自民総裁選討論会と日本記者クラブの偏向 石川弘修(国基研理事)

自民党総裁選に立候補した河野太郎、岸田文雄、高市早苗、野田聖子の4氏による討論会が9月18日、日本記者クラブの主催で開かれた。討論は約2時間にわたったが、質問内容は必ずしも国民の関心事を反映していたとは言えない。各候補に与えられた発言時間にも差が目立った。

候補によって発言時間に倍の開き

日本記者クラブ主催の討論会は、これまでも総選挙前に各政党党首を招くなど、度々開催されてきた。今回は、朝日、毎日、日経、読売の全国紙の論説委員4人が会員の質問などを踏まえ、代表質問を行った。

高市氏の政策後援会などによると、河野氏の発言時間は合計20分余。これに対し、高市氏は11分にも届かなかった。これは全21の質問のうち、後半の7問が河野、岸田両氏に対してだけ行われたからだ。しかも、質問は、日中、日韓、北朝鮮関係や憲法(これは岸田氏にだけ質問)、核燃料サイクルなど安全保障上重要な問題ばかりである。

代表質問者側は、外交問題でもあり、外相経験のある2人に絞ったというが、高市氏なら、例えば敵基地攻撃能力の保持に対する不明確な河野氏の発言に絞って反論、交渉などはポーズだけで力にしか反応しない中国には米国の中距離ミサイルを日本国内に配備するしかないなどと強く訴えたであろう。中国は日本を射程に入れた短、中距離ミサイル約2000発を保有しているといわれる。

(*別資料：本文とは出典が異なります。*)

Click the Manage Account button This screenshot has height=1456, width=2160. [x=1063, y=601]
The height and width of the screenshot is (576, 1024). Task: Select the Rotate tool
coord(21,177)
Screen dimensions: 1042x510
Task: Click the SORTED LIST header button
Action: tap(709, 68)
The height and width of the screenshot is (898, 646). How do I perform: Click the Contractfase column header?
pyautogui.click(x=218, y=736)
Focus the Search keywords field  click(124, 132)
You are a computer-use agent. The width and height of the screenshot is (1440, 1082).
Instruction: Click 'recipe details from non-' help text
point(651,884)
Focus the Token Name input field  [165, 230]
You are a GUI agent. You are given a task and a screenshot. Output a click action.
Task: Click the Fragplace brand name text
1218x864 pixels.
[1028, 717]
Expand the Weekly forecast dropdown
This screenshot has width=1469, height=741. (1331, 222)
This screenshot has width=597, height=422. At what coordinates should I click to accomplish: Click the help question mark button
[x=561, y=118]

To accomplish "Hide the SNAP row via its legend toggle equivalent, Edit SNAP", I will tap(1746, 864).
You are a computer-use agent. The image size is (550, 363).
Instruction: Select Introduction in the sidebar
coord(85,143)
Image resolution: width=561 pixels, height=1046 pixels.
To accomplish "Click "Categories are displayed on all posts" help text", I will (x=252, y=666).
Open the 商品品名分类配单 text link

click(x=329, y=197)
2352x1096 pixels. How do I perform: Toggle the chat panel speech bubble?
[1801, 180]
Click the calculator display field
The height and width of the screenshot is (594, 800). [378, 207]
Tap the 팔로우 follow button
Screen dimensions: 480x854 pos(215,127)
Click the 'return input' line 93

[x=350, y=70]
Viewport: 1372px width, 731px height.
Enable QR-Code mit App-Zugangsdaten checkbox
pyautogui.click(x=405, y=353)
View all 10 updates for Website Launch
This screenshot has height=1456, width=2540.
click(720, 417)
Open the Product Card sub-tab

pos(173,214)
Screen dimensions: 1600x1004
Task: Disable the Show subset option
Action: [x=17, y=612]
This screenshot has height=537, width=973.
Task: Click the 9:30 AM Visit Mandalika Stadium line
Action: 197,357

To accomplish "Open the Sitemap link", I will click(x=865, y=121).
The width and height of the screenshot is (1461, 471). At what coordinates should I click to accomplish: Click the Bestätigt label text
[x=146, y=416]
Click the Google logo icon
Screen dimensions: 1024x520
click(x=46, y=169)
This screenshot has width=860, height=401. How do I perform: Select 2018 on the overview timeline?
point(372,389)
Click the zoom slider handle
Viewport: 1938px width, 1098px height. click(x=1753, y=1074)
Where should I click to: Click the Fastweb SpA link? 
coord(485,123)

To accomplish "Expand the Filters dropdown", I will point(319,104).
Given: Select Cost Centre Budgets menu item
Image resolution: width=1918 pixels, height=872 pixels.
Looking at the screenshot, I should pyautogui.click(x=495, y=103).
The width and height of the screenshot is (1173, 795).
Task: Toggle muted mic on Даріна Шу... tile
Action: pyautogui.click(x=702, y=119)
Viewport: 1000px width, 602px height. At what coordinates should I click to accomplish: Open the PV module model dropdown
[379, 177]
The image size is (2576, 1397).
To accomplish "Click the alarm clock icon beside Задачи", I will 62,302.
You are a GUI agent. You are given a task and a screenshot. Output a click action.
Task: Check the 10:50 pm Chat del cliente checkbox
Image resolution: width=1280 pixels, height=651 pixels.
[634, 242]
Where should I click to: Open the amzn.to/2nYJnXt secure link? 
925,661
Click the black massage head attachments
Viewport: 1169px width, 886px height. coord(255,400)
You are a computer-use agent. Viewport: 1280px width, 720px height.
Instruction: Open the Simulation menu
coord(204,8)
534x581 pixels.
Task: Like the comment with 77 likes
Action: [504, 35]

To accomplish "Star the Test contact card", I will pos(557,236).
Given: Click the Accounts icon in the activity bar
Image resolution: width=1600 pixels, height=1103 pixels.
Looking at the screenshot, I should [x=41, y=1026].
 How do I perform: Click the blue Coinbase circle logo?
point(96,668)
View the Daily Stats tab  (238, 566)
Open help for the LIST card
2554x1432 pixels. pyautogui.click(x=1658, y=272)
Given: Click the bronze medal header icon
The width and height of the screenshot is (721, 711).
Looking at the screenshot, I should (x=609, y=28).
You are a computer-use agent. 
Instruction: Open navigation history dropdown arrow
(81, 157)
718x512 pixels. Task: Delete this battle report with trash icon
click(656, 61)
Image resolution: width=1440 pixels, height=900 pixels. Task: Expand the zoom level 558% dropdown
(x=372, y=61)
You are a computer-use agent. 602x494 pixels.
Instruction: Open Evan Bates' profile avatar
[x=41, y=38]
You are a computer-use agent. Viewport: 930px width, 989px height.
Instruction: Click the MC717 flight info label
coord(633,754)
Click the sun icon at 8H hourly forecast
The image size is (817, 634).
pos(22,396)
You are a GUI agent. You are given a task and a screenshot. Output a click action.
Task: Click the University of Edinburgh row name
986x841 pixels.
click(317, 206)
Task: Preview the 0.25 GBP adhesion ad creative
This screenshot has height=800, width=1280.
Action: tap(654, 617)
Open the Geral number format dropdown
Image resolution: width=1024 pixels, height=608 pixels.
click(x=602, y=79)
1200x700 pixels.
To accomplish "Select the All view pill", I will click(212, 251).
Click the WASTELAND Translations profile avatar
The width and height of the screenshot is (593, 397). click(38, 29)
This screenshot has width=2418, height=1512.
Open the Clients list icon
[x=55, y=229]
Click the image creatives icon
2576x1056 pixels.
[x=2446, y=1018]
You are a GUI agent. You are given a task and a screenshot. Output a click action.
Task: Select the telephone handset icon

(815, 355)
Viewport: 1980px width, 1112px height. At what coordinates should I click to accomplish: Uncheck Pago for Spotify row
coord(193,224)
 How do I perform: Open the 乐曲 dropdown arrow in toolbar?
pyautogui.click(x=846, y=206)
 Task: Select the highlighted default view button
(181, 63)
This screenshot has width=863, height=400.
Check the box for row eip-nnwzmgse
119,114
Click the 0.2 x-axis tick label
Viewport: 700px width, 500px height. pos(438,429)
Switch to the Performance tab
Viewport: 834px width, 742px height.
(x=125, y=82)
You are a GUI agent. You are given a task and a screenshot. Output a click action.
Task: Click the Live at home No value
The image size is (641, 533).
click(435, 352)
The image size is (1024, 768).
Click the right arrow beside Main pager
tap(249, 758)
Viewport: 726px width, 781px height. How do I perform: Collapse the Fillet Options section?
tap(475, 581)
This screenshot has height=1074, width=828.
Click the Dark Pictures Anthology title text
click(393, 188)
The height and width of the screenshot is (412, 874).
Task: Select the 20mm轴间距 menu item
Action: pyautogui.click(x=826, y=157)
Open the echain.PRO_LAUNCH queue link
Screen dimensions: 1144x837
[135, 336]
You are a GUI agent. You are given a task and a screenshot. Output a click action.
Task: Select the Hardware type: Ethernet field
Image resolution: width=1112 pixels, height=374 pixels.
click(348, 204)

3氏の中で、岸田氏が2015年の慰安婦問題日韓合意について言及し、この国際合意を守れないならば、今後、韓国政府と交渉する意味がなくなると明言したことは重要である。

憲法改正で与えられた発言時間は1分半弱、女系天皇問題では1分50秒弱しかないという極めて限られた中で、過去の森友・加計問題や桜を見る会に5分近くも費やすのは、新総裁への視聴者の関心との間にズレを感じさせた。

ネット調査では高市氏支持が圧倒

日本記者クラブは新聞、通信、放送各社などで構成されているが、ネットメディアは加盟していない。総裁候補の支持率調査では両者間には大きな違いが出ている。

例えば、共同通信が17、18の両日行った自民党員対象の調査では、新総裁に河野氏を望んだ回答者は48.6%なのに対し、岸田氏18.5%、高市氏15.7%と大きな差がついている。だが、ネット情報をみると、朝日のネット情報、AERAドットでさえ、出馬表明の再生回数の比較で、河野氏の22万回に対し、高市氏は211万回と圧倒的に強い関心が寄せられている。また、別のネット支持率調査では、投票数25万人のうち高市氏が61.8%と断トツで、河野氏(26.6%)、岸田氏(7.8%)、野田氏(3.7%)に大差をつけている。

こうしたネットメディアでの高市氏に対する関心の高まりは、日本で初の女性首相誕生に対する期待感も背景にあるようだ。

既存メディアの世論調査などを背景にした記者クラブ主催討論会の偏りを避けるため、高市氏の政策後援会は、日本記者クラブに対し運営の是正を強く求めている。討論会を実行するのはクラブの企画委員会だが、構成は左寄り、リベラルの委員が多い。バランスを欠いていると言えないか。